The perennial spoiler of India-Pakistan peace is a third party called the Pakistan military which is dominated by the land forces lead by a majority of Punjabi officers. Nawaz Sharief comes from Punjab like the bulk of the officer corps but there is a turf war between the two sides in which the winner can never be an elected Pakistan government, however legitimate it is. Nawaz Sharief is compromised by the fact of owing his rise to the late Islamist dictator Zia-ul-Haq as a counter to the Bhutto family and his cosy ties with the terrorist groups that attack India in Jammu and Kashmir and elsewhere. Besides the army and the militants, the judiciary is a powerful counter-force to the elected government, and Nawaz Sharief simply cannot function by antagonizing all three sections. Compromising with the judiciary is not possible because from the judiciary’s side there is nothing to compromise. So the only compromises open are those with the military and the militants. There is the fourth factor of the United States and Nawaz Sharief has to do a powerful balancing act with it too. Asif Ali Zardari with all his faults was a natural balancer but Nawaz Sharief does not sound very accommodative. Big trouble is in store for him and the first casualty will be relations with India because no internal political gains are to be made by being friendly with it.

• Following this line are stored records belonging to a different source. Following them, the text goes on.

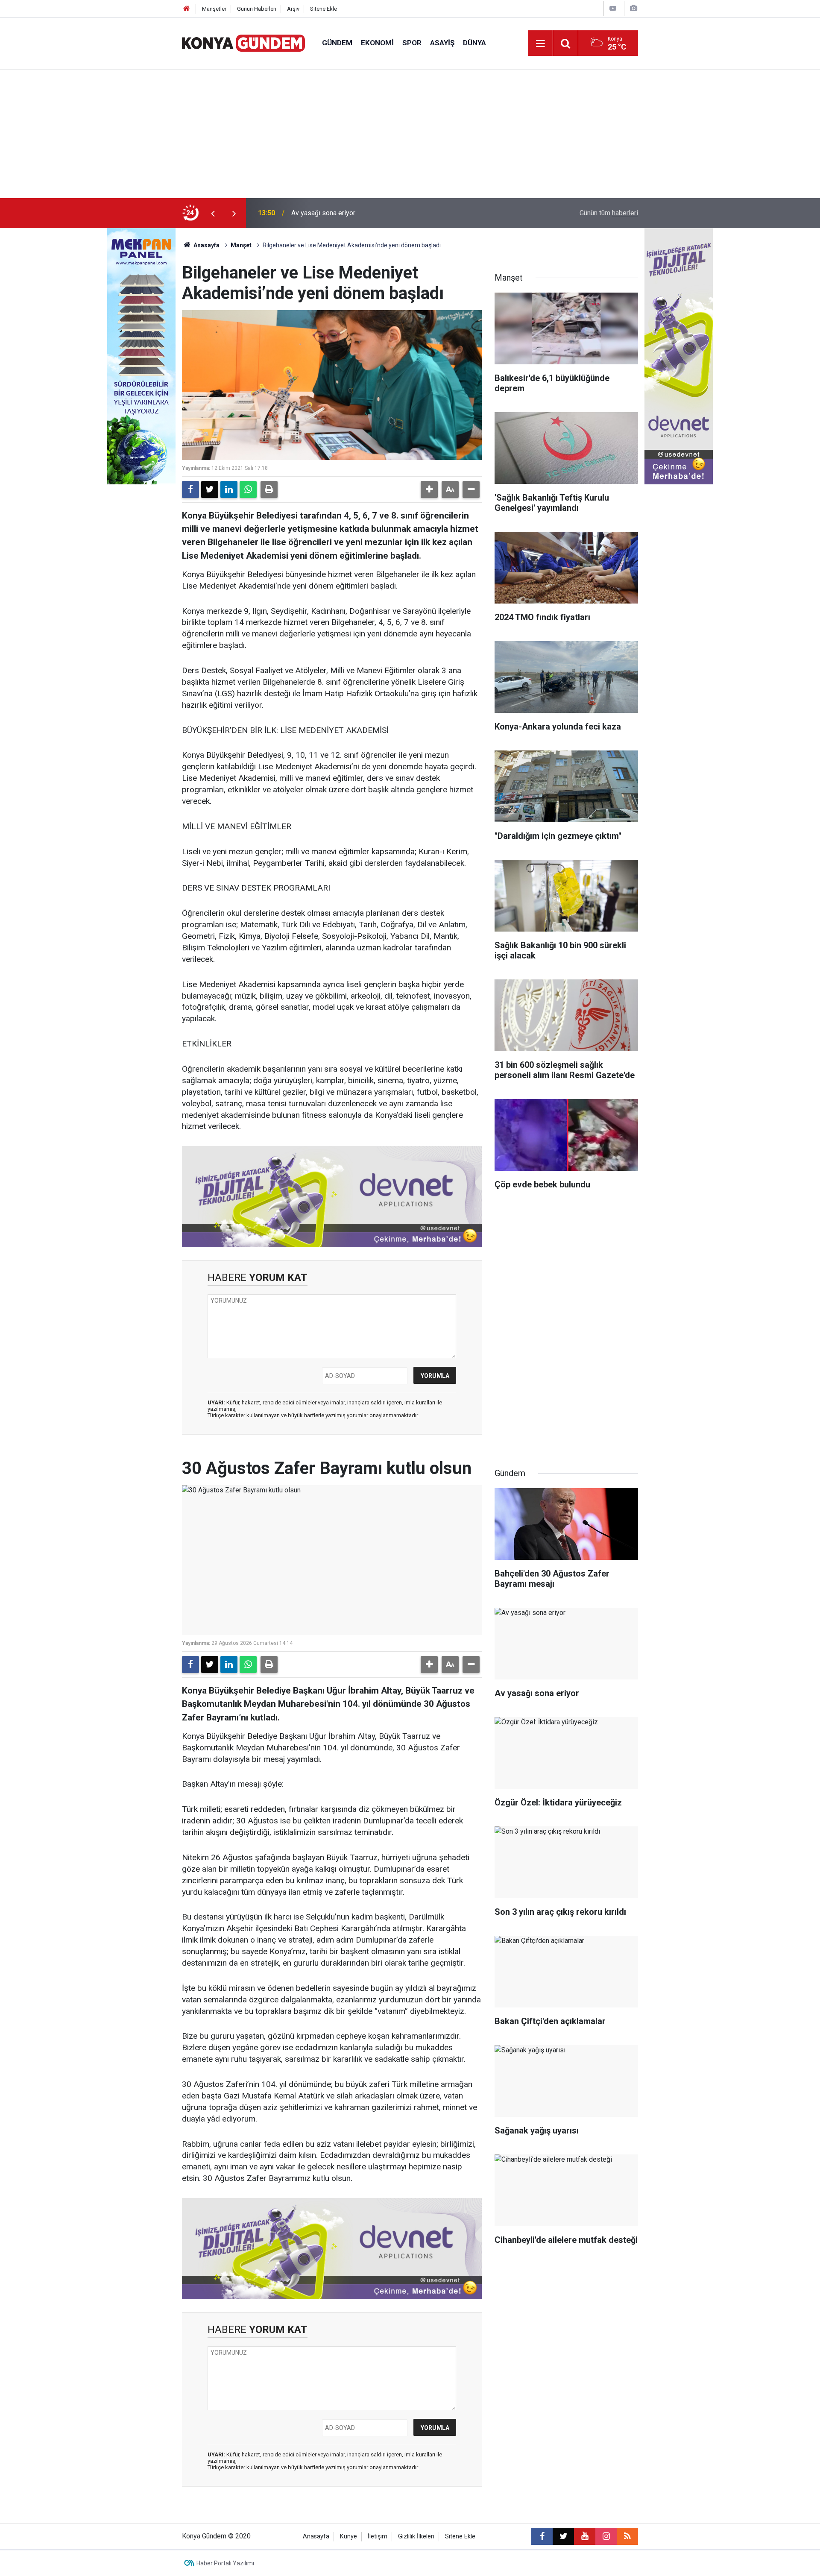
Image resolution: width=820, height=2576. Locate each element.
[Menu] (540, 43)
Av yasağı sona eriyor (323, 213)
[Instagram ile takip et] (606, 2536)
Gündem (337, 42)
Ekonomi (377, 42)
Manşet (241, 245)
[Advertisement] (410, 134)
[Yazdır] (269, 489)
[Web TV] (613, 8)
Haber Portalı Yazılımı (225, 2563)
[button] (429, 489)
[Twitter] (209, 489)
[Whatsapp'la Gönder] (248, 489)
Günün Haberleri (256, 9)
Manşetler (214, 9)
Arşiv (293, 9)
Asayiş (442, 42)
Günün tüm (609, 213)
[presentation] (212, 213)
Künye (348, 2536)
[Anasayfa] (186, 9)
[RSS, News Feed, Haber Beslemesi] (627, 2536)
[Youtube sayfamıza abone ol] (584, 2536)
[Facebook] (190, 489)
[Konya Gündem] (243, 42)
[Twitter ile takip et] (563, 2536)
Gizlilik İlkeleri (416, 2536)
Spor (412, 42)
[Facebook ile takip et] (542, 2536)
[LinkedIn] (228, 489)
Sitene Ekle (323, 9)
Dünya (474, 42)
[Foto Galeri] (633, 8)
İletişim (377, 2536)
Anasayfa (206, 245)
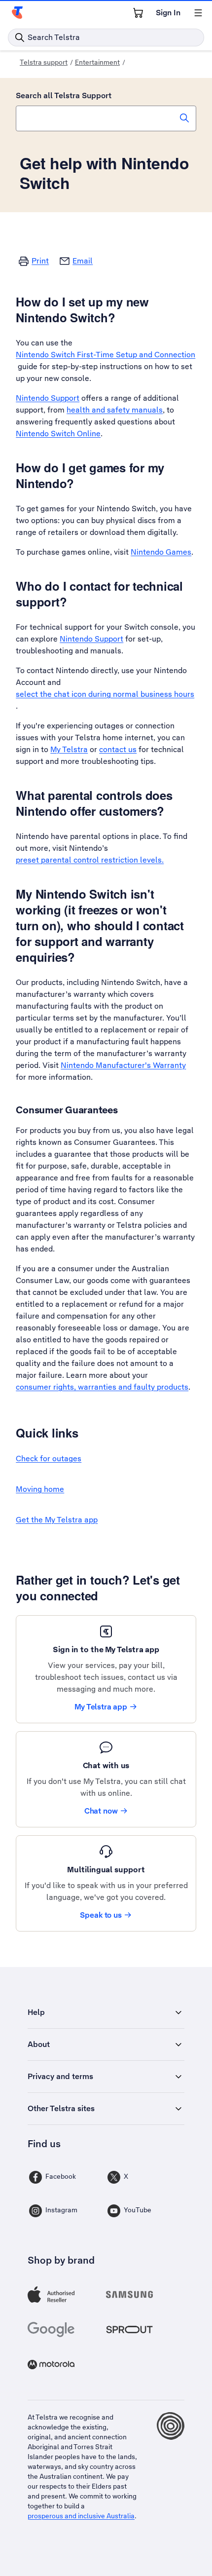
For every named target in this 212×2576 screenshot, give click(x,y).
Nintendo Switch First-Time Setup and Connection (105, 354)
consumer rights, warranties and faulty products (102, 1387)
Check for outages (48, 1458)
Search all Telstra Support (63, 95)
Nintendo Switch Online (58, 433)
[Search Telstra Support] (184, 118)
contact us (118, 749)
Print (40, 261)
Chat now (101, 1811)
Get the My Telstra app (57, 1520)
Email (82, 261)
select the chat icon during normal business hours (105, 694)
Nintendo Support (47, 398)
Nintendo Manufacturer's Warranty (123, 1065)
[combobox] (106, 118)
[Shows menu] (198, 13)
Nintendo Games (161, 552)
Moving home (40, 1489)
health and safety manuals (115, 410)
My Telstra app (100, 1707)
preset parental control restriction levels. (90, 860)
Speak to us (100, 1915)
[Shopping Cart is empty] (138, 13)
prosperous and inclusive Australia (81, 2515)
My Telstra (69, 749)
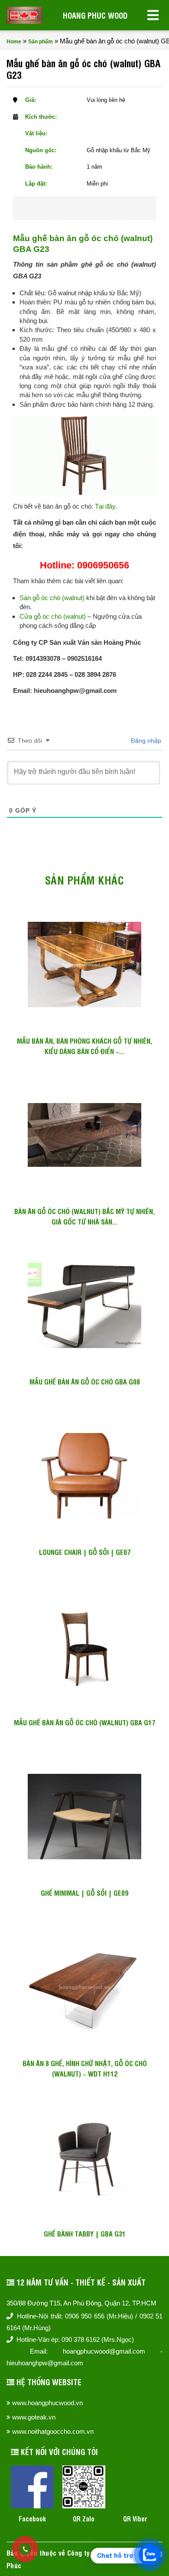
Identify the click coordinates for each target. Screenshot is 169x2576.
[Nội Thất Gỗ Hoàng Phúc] (24, 15)
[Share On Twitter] (96, 208)
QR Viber (135, 2518)
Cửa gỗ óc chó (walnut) (53, 616)
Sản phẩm (40, 41)
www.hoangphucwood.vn (47, 2402)
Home (13, 41)
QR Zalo (83, 2518)
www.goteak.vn (33, 2417)
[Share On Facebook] (68, 208)
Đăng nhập (145, 740)
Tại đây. (106, 506)
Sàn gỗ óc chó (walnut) (52, 597)
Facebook (32, 2518)
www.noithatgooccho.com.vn (53, 2431)
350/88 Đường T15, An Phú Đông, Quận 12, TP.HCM (81, 2303)
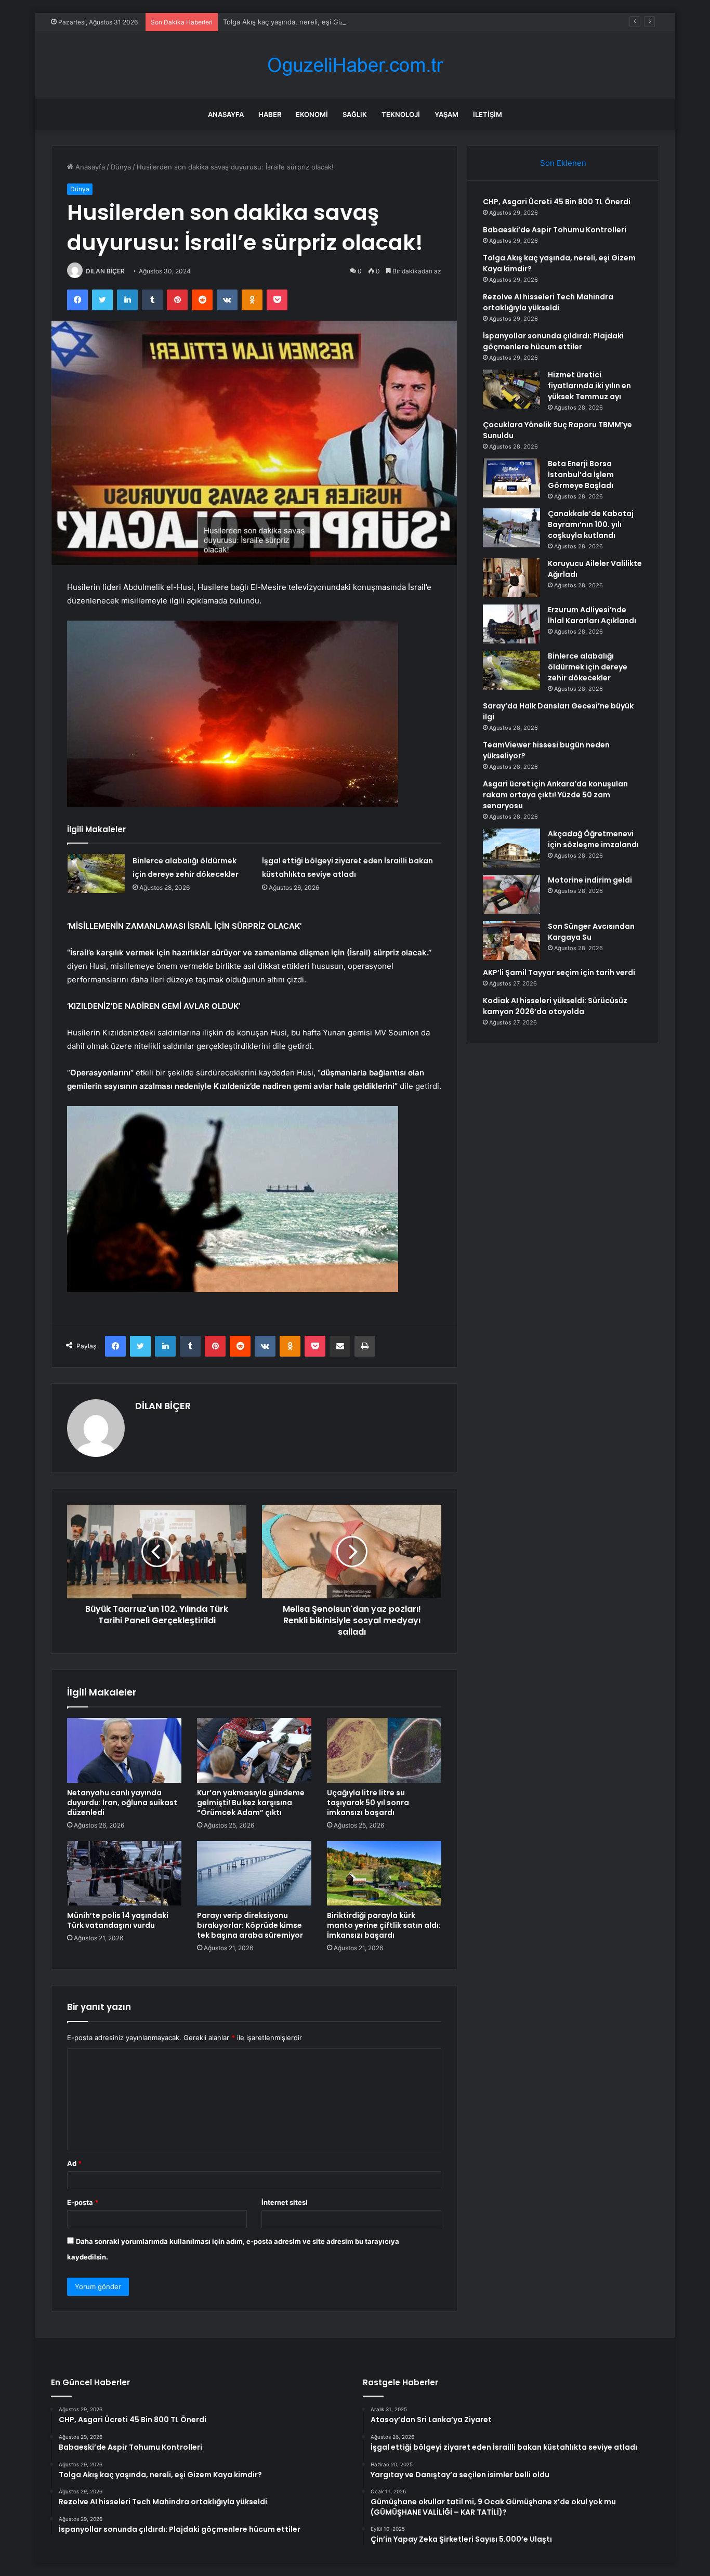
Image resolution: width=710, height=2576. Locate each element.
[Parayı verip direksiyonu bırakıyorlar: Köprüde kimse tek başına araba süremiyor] (254, 1873)
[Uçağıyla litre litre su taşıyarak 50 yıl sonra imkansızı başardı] (384, 1750)
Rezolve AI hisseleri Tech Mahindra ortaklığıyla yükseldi (548, 302)
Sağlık (355, 114)
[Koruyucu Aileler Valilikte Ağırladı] (511, 577)
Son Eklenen (563, 163)
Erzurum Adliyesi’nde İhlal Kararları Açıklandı (592, 615)
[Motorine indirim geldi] (511, 894)
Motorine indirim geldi (590, 880)
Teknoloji (401, 114)
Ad (74, 2163)
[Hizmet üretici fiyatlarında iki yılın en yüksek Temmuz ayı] (511, 389)
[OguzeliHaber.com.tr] (355, 65)
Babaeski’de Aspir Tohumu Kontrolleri (554, 230)
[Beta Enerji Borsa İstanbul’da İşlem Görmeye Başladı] (511, 477)
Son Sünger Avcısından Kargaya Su (591, 931)
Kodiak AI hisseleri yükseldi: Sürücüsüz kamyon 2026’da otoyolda (555, 1006)
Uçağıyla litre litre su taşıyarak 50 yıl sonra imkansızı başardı (368, 1803)
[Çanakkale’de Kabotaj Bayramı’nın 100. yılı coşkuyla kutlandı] (511, 527)
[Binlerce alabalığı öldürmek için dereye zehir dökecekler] (96, 873)
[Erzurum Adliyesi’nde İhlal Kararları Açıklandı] (511, 623)
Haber (269, 114)
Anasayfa (226, 114)
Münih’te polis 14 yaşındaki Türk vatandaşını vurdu (117, 1920)
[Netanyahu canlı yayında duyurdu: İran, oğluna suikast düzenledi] (124, 1750)
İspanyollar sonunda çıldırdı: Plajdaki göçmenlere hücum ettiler (553, 341)
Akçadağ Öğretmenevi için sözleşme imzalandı (593, 839)
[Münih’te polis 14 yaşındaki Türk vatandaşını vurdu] (124, 1873)
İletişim (487, 114)
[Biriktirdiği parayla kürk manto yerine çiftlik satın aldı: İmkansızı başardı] (384, 1873)
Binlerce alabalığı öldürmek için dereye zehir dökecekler (587, 667)
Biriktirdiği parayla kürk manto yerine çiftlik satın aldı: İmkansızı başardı (384, 1925)
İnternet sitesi (284, 2202)
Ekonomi (312, 114)
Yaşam (446, 114)
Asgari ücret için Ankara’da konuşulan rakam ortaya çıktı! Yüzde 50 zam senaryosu (555, 795)
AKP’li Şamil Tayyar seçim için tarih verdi (559, 972)
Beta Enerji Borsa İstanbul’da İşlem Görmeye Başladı (581, 474)
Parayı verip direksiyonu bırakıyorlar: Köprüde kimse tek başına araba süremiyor (250, 1925)
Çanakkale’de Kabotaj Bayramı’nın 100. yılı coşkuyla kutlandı (591, 524)
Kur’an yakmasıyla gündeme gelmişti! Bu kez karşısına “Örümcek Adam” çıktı (251, 1803)
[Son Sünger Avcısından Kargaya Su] (511, 940)
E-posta (82, 2202)
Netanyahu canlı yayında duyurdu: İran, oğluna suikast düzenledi (122, 1803)
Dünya (121, 167)
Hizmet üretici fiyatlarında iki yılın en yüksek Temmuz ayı (589, 386)
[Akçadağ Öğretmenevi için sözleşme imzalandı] (511, 848)
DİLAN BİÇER (105, 271)
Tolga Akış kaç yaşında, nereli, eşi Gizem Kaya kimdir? (309, 22)
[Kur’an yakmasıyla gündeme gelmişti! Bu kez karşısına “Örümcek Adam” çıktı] (254, 1750)
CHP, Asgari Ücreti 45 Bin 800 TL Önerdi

When Nawaz Sharief was last in office and his term cut short by the usual military coup, South Asia and particularly the Af-Pak region were a little less complicated. The 11 September incident and the resultant ouster of the Taliban government and the Al-Qaeda from Afghanistan were still to happen. The Federally Administered Tribal Areas were not the drone-scourged militant battle zones they have become. Terrorists hadn’t run over large parts of Pakistan as now. And Pakistan today is more comprehensively a failed state than when Nawaz Sharief was in charge. Apart from bringing his entrepreneurial spirit into the government, a quality Zardari appeared to possess but failed to impart, Nawaz Sharief isn’t in a position to do very much. The military, the militants and the judiciary have carved out and expanded their turfs, leaving little space and autonomy for the elected government. This is a huge anomaly but there is no corrective at hand. It is clear that the government, the military and the judiciary must unite to fight the terrorists who present the foremost existential threat to the Pakistan state. But such unity appears impossible. To the contrary, the military is linked with the militants against India, the judiciary with the military against the civilian government, the militants with sections of the executive and chunks of society, and so on. There is no light at the end of the tunnel.

Instead of rushing in to mend relations with Pakistan, India must stay aloof and watch the unfolding situation. The Afghanistan endgame is near and the Pakistan army and Inter-Services Intelligence will be active there to topple the Hamid Karzai government. The residual American troops may not permit this but will Nawaz Sharief stop this denouement from the Pakistan side if success is assured? That will be the real test of his democratic credentials and his will to take on the military establishment. Indeed, developments in Afghanistan will provide the cue for a serious Indian engagement of Pakistan. Peace with Pakistan cannot be at any cost. The notion of an “uninterrupted and uninterruptible” dialogue process with Pakistan is nonsense. There is absolutely no reason to resume the dialogue process just because friendly noises are made from the other side. Manmohan Singh should cage his nostalgia and sit at home. There is nothing to be gained by going to Pakistan now or anytime soon or inviting Nawaz Sharief over.